Single-Orient Extraction (Single())

The single-orient extraction refers to extraction of one-dimensional spectra from a collection of WFSS images using a methodology very similar to that of hstaxe, with a few notable exceptions.

  • Each pixel in the direct imaging is dispersed (with its unique trace and wavelength model) and the fractional pixel area is collected (see pypolyclip).

  • This represents a complete forward model, which can be used in optimization strategy (such as fitting SED models with MCMC or greedy algorithm).
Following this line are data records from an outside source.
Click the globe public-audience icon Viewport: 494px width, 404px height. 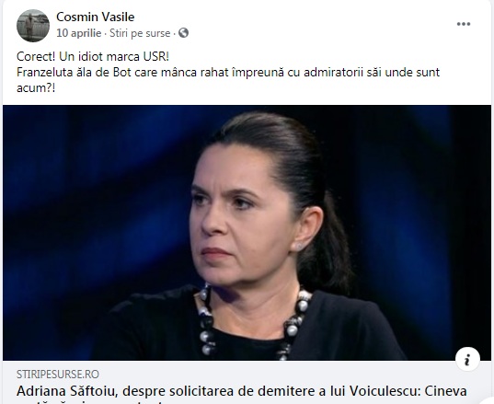coord(183,33)
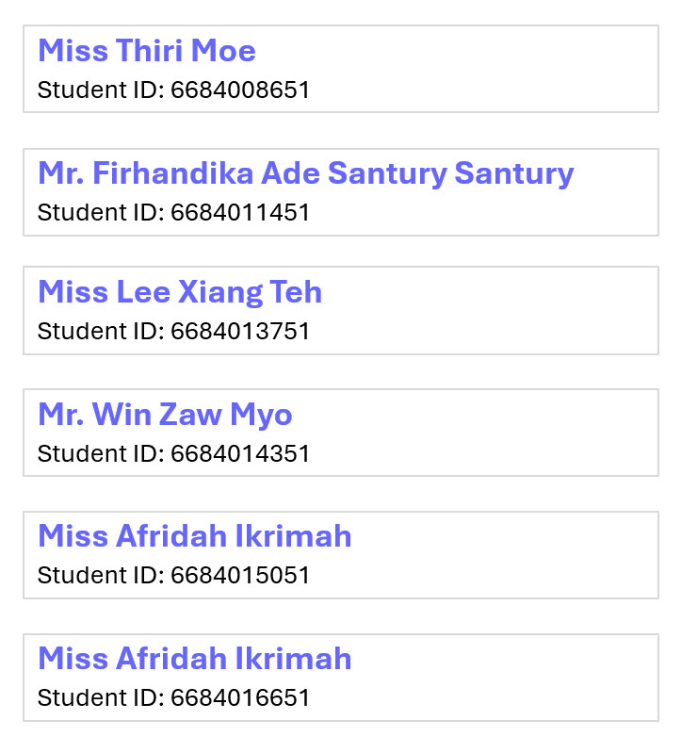Image resolution: width=681 pixels, height=753 pixels.
Task: Open Miss Thiri Moe's profile link
Action: tap(147, 51)
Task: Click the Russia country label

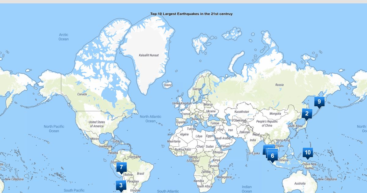Action: pyautogui.click(x=279, y=85)
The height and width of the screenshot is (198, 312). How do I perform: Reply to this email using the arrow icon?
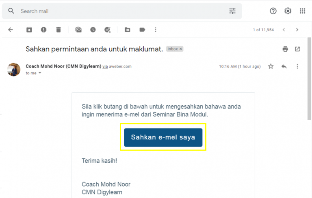[x=284, y=66]
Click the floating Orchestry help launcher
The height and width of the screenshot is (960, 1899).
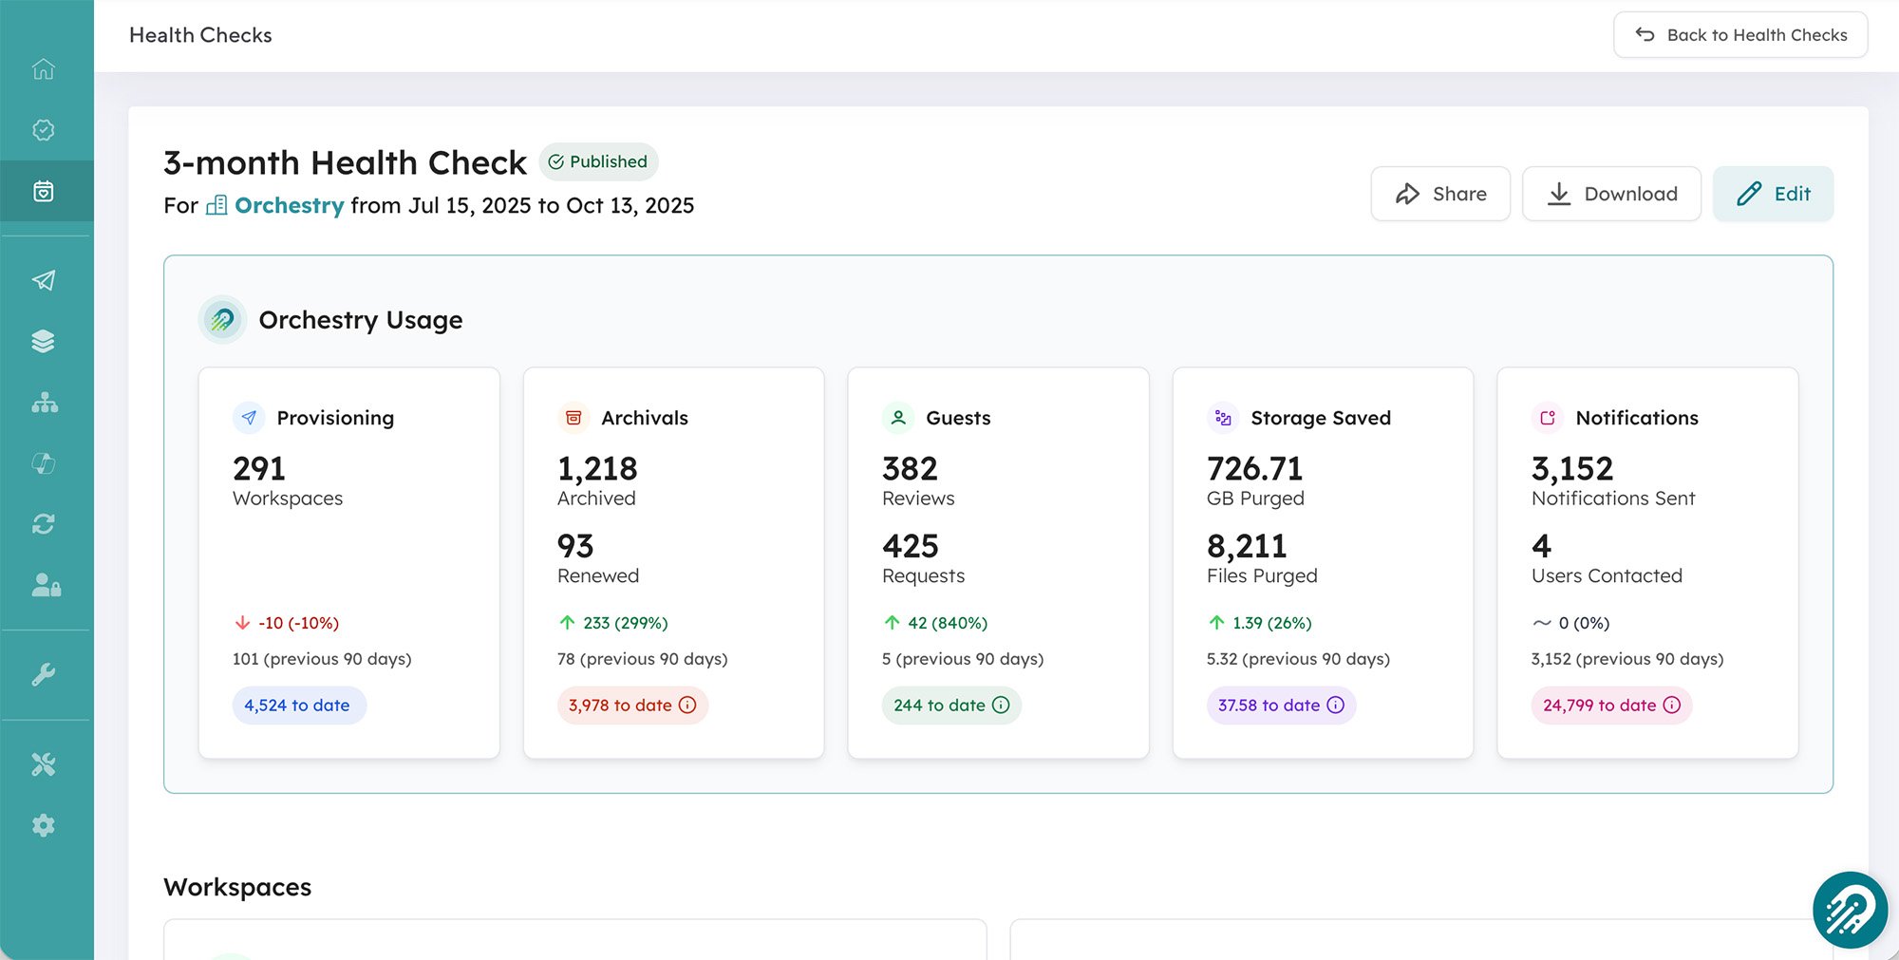(x=1849, y=910)
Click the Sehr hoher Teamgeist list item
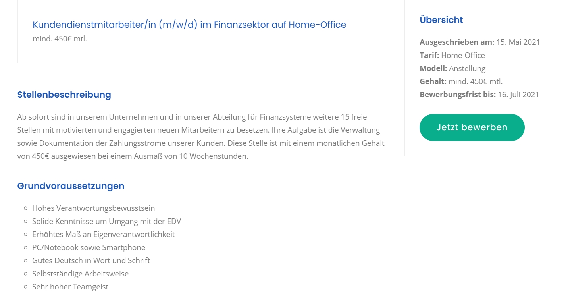Screen dimensions: 568x299 pyautogui.click(x=70, y=287)

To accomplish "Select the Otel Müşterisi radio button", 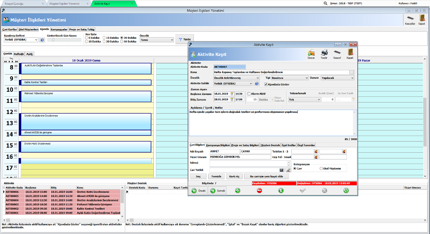I will (321, 168).
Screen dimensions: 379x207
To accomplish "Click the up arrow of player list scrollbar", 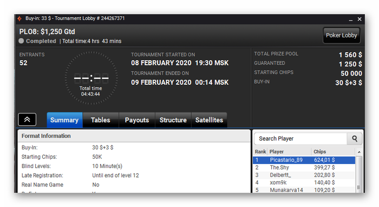I will 359,152.
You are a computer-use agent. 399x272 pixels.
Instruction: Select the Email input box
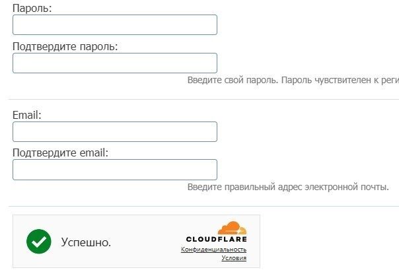115,131
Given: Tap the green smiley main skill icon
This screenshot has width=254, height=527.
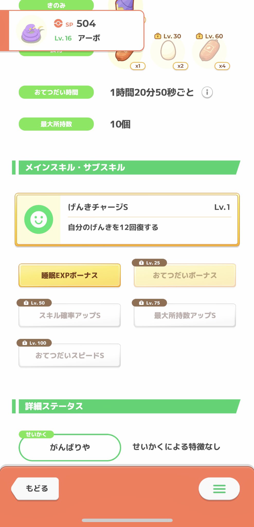Looking at the screenshot, I should coord(39,219).
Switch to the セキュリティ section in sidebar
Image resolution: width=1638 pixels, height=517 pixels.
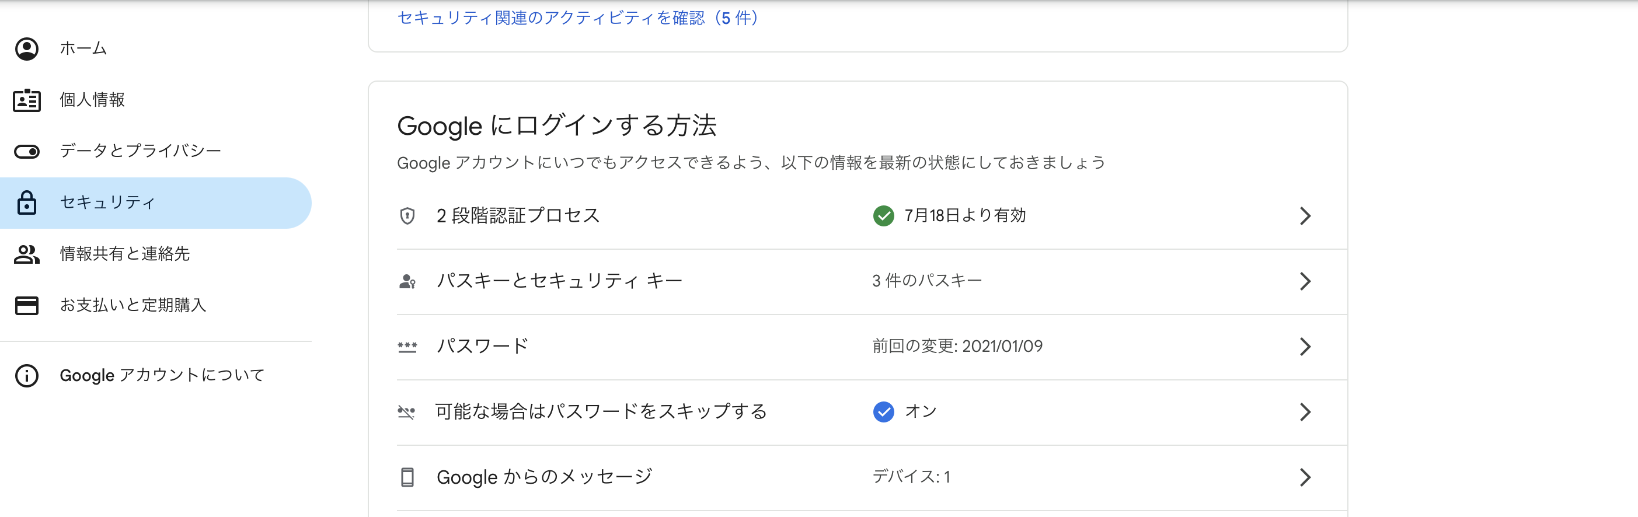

  • The contamination model (easily) permits arbitrary complexity for the contaminating source spectra.

Note

The Single-Orient Extraction is only applicable to a simple source, as the (self-)contamination is too severe to be addressed with this algorithm.

Extraction Details

The single-orient extraction is essentially the optimal spectroscopy algorithm presented by Horne 1986, with a few modifications related to details of WFSS data and/or the preprocessing that is expected. The method is

  • For each WFSS image in the WFSS Collection:

    • For each source in the Source Collection:

      1. load the PDTs for each direct imaging pixel in the source

      2. decimate the PDTs over the unique combinations of WFSS pixel and wavelength.

      3. For each unique \(x\)-coordinate:

        • compute average wavelength (weighted by the forward-model profile) for this vertical slice; now \(x\rightarrow \lambda\)

        • divide each \(y\)-pixel in the WFSS image by their flat-field, sensitivity curve, pixel-area map, fluxscale (see the configuration object), and the instantaneous dispersion for this average wavelength

        • compute the Horne 1986 optimal parameters:

        \[\begin{split}\begin{aligned} f_{\lambda,i} &=& \frac{\sum_y P_{x,y}S_{x,y}/U_{x,y}^2}{\sum_y P_{x,y}^2/U_{x,y}^2}\\ u_{\lambda,i} &=& \sqrt{\frac{\sum_y P_{x,y}}{\sum_y P_{x,y}^2/U_{x,y}^2}}\\ c_{\lambda,i} &=& \frac{\sum_y P_{x,y}C_{x,y}/U_{x,y}^2}{\sum_y P_{x,y}^2/U_{x,y}^2} \end{aligned}\end{split}\]

        where \(f_{\lambda,i}\), \(u_{\lambda,i}\), and \(c_{\lambda,i}\) are the optimal flux, uncertainty, and contamination, respectively for the \(i^\mathrm{th}\) WFSS image. Additionally, \(S_{x,y}\), \(U_{x,y}\), \(P_{x,y}\), and \(C_{x,y}\) are the science, uncertainty, cross-dispersion profile, and contamination images (more on this below in Contamination Model), respectively. Slitlessutils offers three choices for the cross-dispersion profile \(P_{x,y}\):

        • uniform This does no profile weighting and instead just sums the pixels within the aperture. This is effectively the box-extraction in hstaxe

        • forward This uses the forward model to establish the cross dispersion weights.

        • data This uses the science image, masked for the DQA as the weights. This is effectively the Horne 1986 algorithm.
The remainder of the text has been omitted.